# Required work:
Where a line in the records below includes "agent", pull that line out.

# Information given:
════════

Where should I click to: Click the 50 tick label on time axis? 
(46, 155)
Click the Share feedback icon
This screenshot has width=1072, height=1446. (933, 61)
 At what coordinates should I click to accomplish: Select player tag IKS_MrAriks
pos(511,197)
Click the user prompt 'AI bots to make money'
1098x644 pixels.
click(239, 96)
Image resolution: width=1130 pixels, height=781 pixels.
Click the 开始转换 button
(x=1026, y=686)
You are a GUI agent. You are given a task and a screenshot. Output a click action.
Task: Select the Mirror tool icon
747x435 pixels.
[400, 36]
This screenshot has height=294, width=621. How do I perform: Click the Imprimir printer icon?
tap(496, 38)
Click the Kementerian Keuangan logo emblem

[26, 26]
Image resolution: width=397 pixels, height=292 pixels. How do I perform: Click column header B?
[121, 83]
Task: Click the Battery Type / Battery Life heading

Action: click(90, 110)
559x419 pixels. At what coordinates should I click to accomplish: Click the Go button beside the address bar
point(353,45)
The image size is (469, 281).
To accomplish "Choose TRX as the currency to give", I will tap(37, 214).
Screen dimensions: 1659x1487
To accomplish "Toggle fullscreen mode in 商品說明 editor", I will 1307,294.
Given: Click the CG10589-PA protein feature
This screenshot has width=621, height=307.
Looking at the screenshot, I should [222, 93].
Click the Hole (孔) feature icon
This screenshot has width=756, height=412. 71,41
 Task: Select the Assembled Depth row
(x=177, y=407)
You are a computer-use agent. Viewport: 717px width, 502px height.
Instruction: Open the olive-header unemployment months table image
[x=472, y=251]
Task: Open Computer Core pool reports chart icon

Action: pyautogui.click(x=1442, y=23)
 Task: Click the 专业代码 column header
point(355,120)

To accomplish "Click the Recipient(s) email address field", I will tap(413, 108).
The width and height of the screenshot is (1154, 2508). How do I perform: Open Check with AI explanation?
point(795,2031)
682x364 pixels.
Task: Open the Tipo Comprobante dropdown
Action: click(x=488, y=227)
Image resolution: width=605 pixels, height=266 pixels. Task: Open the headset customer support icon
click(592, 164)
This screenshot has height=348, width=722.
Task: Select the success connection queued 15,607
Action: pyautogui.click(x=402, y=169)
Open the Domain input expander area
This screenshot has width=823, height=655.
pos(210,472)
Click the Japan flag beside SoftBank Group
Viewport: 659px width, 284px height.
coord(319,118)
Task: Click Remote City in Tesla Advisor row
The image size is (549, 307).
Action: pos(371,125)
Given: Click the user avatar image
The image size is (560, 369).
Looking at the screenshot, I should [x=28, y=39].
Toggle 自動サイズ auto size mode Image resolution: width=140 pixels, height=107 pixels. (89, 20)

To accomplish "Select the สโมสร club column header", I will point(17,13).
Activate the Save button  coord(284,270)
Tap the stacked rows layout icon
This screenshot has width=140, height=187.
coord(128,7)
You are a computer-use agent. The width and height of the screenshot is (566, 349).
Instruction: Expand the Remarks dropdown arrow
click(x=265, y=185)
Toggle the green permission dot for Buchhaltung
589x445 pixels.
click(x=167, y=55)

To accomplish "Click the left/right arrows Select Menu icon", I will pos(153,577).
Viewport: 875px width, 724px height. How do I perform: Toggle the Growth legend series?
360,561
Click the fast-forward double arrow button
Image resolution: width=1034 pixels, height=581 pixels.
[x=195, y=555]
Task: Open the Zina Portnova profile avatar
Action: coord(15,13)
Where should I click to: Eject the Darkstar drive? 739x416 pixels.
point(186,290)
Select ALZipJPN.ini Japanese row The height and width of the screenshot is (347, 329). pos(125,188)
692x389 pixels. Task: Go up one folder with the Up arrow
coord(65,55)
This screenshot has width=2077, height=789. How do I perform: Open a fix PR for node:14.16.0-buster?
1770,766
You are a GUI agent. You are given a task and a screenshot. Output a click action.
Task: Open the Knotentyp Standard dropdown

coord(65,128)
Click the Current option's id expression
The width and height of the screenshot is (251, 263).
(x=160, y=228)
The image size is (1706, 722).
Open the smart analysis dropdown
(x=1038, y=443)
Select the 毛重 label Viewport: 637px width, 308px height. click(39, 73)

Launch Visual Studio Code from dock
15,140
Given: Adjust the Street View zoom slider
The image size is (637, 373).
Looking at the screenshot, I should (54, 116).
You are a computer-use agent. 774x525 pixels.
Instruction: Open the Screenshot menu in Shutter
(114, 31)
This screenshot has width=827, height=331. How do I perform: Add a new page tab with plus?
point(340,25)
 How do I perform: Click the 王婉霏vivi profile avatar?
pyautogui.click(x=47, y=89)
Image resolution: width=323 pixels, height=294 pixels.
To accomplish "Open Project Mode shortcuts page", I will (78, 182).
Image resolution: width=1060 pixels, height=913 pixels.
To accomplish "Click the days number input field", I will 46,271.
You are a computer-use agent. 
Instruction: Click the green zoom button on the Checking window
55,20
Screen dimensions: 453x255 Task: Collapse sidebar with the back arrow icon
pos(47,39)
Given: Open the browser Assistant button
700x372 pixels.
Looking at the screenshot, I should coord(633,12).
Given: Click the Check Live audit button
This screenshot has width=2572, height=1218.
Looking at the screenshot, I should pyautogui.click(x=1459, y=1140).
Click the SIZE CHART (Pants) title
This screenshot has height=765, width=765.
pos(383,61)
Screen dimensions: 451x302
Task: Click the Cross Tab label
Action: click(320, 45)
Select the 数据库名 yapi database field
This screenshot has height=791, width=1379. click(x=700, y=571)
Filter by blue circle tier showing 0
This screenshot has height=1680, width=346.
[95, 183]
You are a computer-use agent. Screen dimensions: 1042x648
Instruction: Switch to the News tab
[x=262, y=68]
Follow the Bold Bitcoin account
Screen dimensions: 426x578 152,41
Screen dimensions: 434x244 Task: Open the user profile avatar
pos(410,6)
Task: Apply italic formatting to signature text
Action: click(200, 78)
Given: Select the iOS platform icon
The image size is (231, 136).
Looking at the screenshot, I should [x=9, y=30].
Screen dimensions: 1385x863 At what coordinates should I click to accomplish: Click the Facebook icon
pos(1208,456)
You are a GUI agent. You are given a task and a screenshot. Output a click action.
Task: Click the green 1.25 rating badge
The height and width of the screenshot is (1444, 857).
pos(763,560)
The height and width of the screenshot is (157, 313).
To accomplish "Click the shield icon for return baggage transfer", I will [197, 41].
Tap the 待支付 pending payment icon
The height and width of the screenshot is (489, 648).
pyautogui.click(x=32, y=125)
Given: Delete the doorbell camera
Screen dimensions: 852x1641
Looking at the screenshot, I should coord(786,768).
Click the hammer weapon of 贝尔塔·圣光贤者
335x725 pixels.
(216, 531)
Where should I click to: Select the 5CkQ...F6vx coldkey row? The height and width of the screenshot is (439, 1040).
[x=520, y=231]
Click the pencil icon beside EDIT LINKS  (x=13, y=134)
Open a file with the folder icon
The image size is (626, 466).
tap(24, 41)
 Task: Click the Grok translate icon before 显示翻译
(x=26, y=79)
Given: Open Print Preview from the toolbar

════════

# The completed task:
You are a GUI agent. You are given a task and a screenshot. Output a click action.
You are a computer-use agent. Viewport: 717px width, 502px height.
You are a computer-use agent. The width and height of the screenshot is (566, 349).
You are a GUI agent. You are given a task and a screenshot. Output a click action.
You are a computer-use agent. 774x525 pixels.
You are a computer-use agent. 
You are a computer-use agent. Screen dimensions: 1042x648
You are a GUI agent. You are given a task and a screenshot. Output a click action.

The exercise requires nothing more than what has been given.